|
Post by The Curmudgeon on Mar 18, 2007 18:55:19 GMT 2
Suddenly the end of the world seems like a good idea.Before I start on this crud, let me just say that The Curmudgeon is NOT a movie snob. It doesn't have to be black and white with subtitles for me to love it. I love big, dumb action movies as much as anyone - GOOD, big dumb action movies. Arnie movies (well, some) spring to mind, or Face Off - dumb as a bag of rocks, but still cool. Then there's this. It's dumb, it's loud - and it's really, really BAD. So the world's going to end, a big meteor is gonna come smashing into earth. Who ya gonna call? Er, Bruce Willis, Ben Affleck and Steve Buscemi, amongst others. Not my immediate choice, but Bruce and Steve can pretty much do no wrong in my eyes (well, until this..) so fair enough.
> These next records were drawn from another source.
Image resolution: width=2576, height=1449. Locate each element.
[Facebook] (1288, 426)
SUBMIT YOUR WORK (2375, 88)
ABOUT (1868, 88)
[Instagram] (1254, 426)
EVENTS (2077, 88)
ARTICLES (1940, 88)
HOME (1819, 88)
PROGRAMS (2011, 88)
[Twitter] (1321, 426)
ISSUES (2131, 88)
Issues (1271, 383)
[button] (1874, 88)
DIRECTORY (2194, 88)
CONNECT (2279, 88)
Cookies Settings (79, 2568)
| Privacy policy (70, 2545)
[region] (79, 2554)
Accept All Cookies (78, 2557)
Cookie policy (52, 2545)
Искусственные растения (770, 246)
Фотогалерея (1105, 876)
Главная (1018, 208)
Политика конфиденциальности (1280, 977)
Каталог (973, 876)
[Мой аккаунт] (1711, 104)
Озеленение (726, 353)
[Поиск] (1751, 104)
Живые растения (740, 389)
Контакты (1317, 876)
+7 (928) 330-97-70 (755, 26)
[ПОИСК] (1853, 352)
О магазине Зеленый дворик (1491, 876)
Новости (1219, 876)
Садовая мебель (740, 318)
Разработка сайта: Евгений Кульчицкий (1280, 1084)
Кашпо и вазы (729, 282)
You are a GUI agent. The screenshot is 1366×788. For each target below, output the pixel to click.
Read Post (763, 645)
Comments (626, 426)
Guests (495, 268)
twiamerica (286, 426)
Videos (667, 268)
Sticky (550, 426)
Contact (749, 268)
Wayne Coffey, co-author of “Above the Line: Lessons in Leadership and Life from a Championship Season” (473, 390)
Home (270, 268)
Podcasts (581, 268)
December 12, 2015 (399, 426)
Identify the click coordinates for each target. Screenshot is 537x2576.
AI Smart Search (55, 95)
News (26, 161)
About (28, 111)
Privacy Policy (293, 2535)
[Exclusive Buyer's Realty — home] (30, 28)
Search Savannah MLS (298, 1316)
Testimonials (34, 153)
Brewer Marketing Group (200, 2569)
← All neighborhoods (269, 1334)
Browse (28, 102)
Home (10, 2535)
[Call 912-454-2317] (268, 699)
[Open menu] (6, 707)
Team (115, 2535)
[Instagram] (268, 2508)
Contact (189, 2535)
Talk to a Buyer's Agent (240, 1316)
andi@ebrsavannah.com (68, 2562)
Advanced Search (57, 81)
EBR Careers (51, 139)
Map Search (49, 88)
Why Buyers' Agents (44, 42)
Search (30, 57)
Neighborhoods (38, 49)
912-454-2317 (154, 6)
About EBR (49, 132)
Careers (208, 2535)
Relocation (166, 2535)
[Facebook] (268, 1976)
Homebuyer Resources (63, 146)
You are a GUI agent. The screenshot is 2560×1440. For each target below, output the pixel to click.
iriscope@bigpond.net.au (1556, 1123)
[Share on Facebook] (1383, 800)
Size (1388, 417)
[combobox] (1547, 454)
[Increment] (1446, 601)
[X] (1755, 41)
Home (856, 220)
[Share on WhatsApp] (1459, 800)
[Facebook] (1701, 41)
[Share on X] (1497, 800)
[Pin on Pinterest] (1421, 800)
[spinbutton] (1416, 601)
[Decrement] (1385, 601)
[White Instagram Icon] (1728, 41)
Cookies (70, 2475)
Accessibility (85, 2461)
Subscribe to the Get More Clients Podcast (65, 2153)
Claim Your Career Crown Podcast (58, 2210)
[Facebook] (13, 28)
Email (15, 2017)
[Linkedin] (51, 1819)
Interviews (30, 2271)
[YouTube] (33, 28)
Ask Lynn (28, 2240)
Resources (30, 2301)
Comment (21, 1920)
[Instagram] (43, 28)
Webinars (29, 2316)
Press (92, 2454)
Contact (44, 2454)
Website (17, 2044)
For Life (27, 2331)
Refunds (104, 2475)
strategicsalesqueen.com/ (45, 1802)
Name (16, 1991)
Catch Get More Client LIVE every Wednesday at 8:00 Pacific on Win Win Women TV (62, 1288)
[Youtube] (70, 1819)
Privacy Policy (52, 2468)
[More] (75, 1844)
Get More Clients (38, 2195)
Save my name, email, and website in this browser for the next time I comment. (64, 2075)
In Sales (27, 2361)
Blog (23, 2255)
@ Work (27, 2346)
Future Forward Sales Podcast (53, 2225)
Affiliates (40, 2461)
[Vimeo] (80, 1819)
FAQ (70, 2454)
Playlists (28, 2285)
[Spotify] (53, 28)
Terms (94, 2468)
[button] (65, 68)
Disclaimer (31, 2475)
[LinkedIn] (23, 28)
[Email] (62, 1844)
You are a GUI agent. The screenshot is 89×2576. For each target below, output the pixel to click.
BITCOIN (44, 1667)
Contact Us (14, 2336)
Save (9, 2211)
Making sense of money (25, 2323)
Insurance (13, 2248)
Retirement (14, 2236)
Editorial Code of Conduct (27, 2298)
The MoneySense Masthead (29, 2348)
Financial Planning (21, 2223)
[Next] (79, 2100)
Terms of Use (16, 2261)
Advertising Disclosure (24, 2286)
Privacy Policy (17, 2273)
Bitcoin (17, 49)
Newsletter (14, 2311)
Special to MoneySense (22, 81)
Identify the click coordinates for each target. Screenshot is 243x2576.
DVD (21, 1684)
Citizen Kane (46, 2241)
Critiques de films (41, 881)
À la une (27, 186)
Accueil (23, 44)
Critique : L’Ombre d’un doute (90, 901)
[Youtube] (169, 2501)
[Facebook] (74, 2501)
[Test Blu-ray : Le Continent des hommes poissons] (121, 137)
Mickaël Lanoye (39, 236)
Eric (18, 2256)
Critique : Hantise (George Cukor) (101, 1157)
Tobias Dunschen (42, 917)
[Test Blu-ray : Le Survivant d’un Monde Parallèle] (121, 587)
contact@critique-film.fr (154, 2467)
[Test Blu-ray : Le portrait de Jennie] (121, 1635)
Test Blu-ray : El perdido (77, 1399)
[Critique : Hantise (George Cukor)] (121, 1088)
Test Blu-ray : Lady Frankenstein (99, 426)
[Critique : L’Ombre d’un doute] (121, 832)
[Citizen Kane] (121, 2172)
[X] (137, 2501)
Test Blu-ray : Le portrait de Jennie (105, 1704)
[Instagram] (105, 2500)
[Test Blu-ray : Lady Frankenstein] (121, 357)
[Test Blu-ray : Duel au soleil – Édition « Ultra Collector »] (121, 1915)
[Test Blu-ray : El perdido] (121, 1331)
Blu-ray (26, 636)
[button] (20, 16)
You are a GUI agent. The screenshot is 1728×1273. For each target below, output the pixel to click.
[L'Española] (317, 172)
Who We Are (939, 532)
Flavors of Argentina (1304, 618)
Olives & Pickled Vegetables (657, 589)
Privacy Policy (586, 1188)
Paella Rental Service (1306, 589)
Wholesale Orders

To say the script is piffle would be too nice. It is full of some of the most overblown, mawkish drivel I've ever heard (the "Animal Shapes" scene has to be seen to be believed) and any film, ANY, that succeeds in making Steve Buscemi annoying(!) is just plain evil in my books. There's not many films that have you wishing for a big rock to smash into the earth and end it all. This is one of them.
|
|
|
Post by Anna Marissa on Mar 27, 2008 9:19:51 GMT 2
ORIGINAL COMMENT FROM AMAZON.COM
You haven't suffered through "Deep Impact." Now that,sir,is pain. Unmitigated, boring, pretentious pain. I've tried sitting through it. Maybe a scotch on the rocks will help.